| I know I’ve mentioned in previous posts that I am conquering my fear of flying.
That’s a lie.
I’ve conquered my fear of leaving the window shade up while flying. I’m still absolutely terrified of flying. I just hate the feeling. I hate the rockiness of turbulence and the constant threat of the fall.
A week ago I began a trip to Africa to spend my summer teaching aboard a hospital ship called Mercy Ships. My trip included three different plane rides – the shortest of which was three hours long. The longest was seven.
Ignoring the fact that I was heading to Africa for seven weeks and that this is not something most 20-something teachers do with their precious weeks of summer vacation, I tried my best to get some sleep on the flight over. I made it about 30 minutes before we hit turbulence and my mind started checking the nearest exits in case of emergency. I also started debating how long I could swim.
And so it continued like that, on and off, for the remainder of my trip over the Atlantic. Turbulence. Panic. Imagination overdrive.

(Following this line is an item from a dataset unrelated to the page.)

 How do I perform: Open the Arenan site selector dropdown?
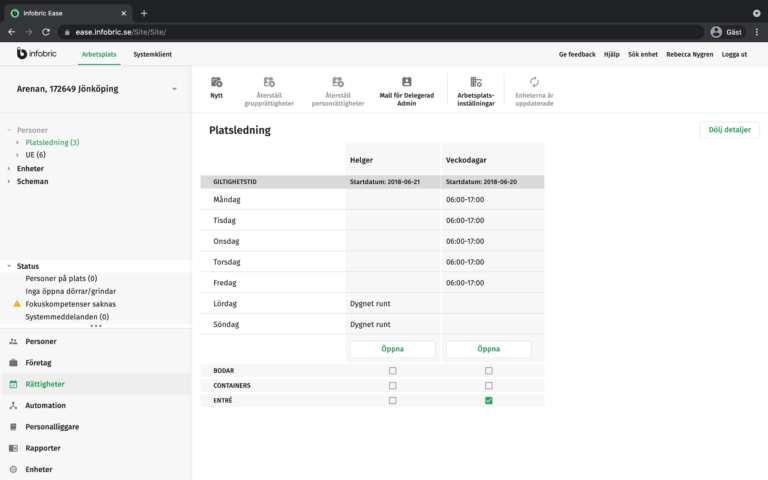click(x=174, y=89)
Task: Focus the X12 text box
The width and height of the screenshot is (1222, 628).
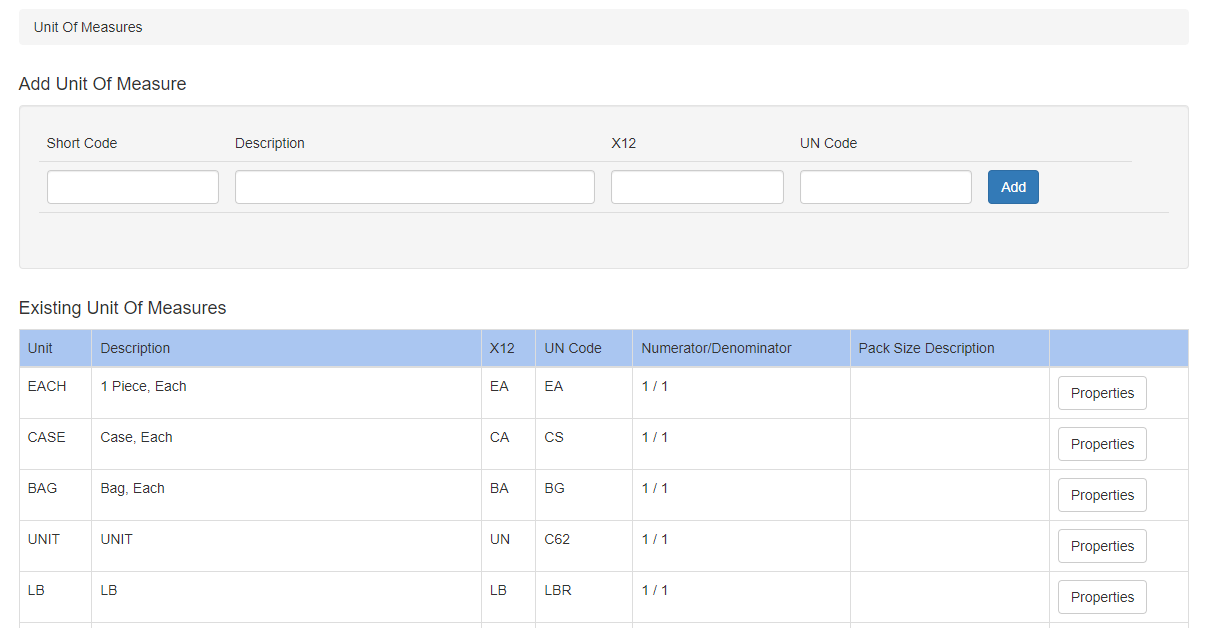Action: 697,187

It’s just something about the fall.
I hate the threat of it.
When this trip presented itself, I pretty much jumped. I jumped last summer as well. And when accepting my current career path. Even with my fear of heights I cliff jump. I like the exhilarating feel of the jump, just not the lack of control accompanied with the fall.
I made it over the Atlantic with nothing more than a few gut checking dips of the plane, but I still feel a bit like I’m operating in imminent fall mode. Something about this place is unsettling. I guess that’s exactly what I was looking for. Something that wasn’t easy. Something that would challenge my plan – my life. I just thought it would feel a lot more like jumping and lot less like a free fall. I thought I would have some choice in the matter. Right now it feels like I have no choice. My world is being turned around on me and I’m not getting much say in the matter.
I’m not quite sure where this trip is going to take me. Whether I’ll return the same or go home and make alternate life plans. I don’t know whether I need a big push off my big comfortable life to make a change or whether I take another leap of faith all on my own.
But I do know this, with falling or jumping, the general premise is the same: at the end you have to have the faith that something will catch you before you hit the ground.